The U.S. Department of Justice has charged Deepak Paradkar, centre, with drug trafficking and conspiracy to tamper with a witness and also alleges he was part of a conspiracy to murder an FBI witness in Colombia.Mark Blinch/The Canadian Press
A federal prosecutor has urged an appeal court judge to revoke the house-arrest bail conditions of a Toronto-area criminal lawyer and order him back to jail on U.S. charges that he conspired with Ryan Wedding to commit murder of an informant.
Heather Graham, a lawyer for the federal Justice Department, told court that lawyer Deepak Paradkar faces “heinous” allegations in Los Angeles and that December’s bail ruling was “clearly inappropriate.”
The U.S. Department of Justice has charged Mr. Paradkar with drug trafficking and conspiracy to tamper with a witness and also alleges he was part of a conspiracy to murder an FBI witness in Colombia. Mr. Paradkar faces a potential life sentence for this charge because he is alleged to have told Mr. Wedding that if the witness were eliminated, he could escape criminal charges.
The witness, who was born in Montreal, was gunned down in a Medellin café in January, 2025.
Alleged accomplice in Ryan Wedding case moved to special unit of Toronto jail
“That murder that Mr. Paradkar is accused of having conspired in, that murder was carried out in broad daylight by shooting a victim in the head,” Ms. Graham told Ontario Court of Appeal Justice Katherine van Rensburg on Wednesday.
She said Mr. Paradkar must be returned to jail because the U.S. evidence suggests he is a flight risk and a public danger, and that he engaged in conduct that puts the entire Canadian criminal justice system in disrepute.
“Mr. Paradkar was an officer of the court at the time of the commission of these offences,” Ms. Graham said.
“The court ought to have looked at the status of the victim in this case – a justice system participant, an informant. This is a highly aggravating circumstance and it had a hugely detrimental impact on the rule of law.”

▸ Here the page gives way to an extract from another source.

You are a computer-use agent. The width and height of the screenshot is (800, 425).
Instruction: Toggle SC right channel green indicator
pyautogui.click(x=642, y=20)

Mr. Paradkar, who once billed himself on Instagram as the “cocaine lawyer,” faces several other U.S. charges, including accusations that he helped Mr. Wedding spy on defendants in drug-dealing cases.
None of the allegations against Mr. Paradkar have been proven in court. He was arrested in November and spent one month jailed before Ontario Superior Court Justice Peter Bawden agreed to release him on bail on a strict house-arrest plan.
Under the arrangement, Mr. Paradkar is restricted to his home where he is subjected to electronic monitoring and periodic checks. His wife is his primary bail surety. He has pledged that his $5-million Toronto-area home would be surrendered if he were to flee.
Long before Ryan Wedding was one of the FBI’s most wanted, he was swept up in a U.S. drug case
Lawyer Ravin Pillay, acting for Mr. Paradkar, argued that Justice Bawden made the right call by granting Mr. Paradkar bail.
“He hasn’t fled,” Mr. Pillay said.
He told Justice van Rensburg that the entire U.S. case against Mr. Paradkar is based on what he described as highly questionable and unchallenged accounts of a co-operating witness who operated within the Wedding gang.
More than 20 years ago, Mr. Wedding was a Canadian Olympic Team snowboarder. He was convicted of drug dealing in the United States after his sports career, and eventually moved to Mexico. He was reputedly sheltered there by the Sinaloa Cartel and had until recently been considered a Top 10 fugitive by the U.S. Federal Bureau of Investigation.
Ryan Wedding is escorted by FBI agents as he is taken off a plane at Ontario International Airport in California on Jan. 23.The Associated Press
In January, Mr. Wedding’s arrest was announced by FBI director Kash Patel after an FBI team operating in Mexico helped apprehend him. He is now jailed in the United States and set to face his own Los Angeles trial on a long list of charges alleging he shipped tonnes of Colombian cocaine and that he enforced loyalty and secrecy by ordering contract killings.
The wider Wedding gang conspiracy case in Los Angeles has grown to involve more than 30 arrested suspects, including about a dozen co-accused still in Canada who are resisting extradition to the U.S.
Extradition hearings rely on summaries of evidence and lower standards of proof than criminal prosecutions but can still take years to play out in Canada.
In Montreal on Wednesday, lawyers representing two other Wedding gang co-accused – Atna Onha and Edwin Basora-Hernandez – appeared in Quebec Superior Court and said they intend to request more evidence disclosure. The Ontario Court of Appeal has not indicated when it will release a ruling in the Crown case to revoke Mr. Paradkar’s bail.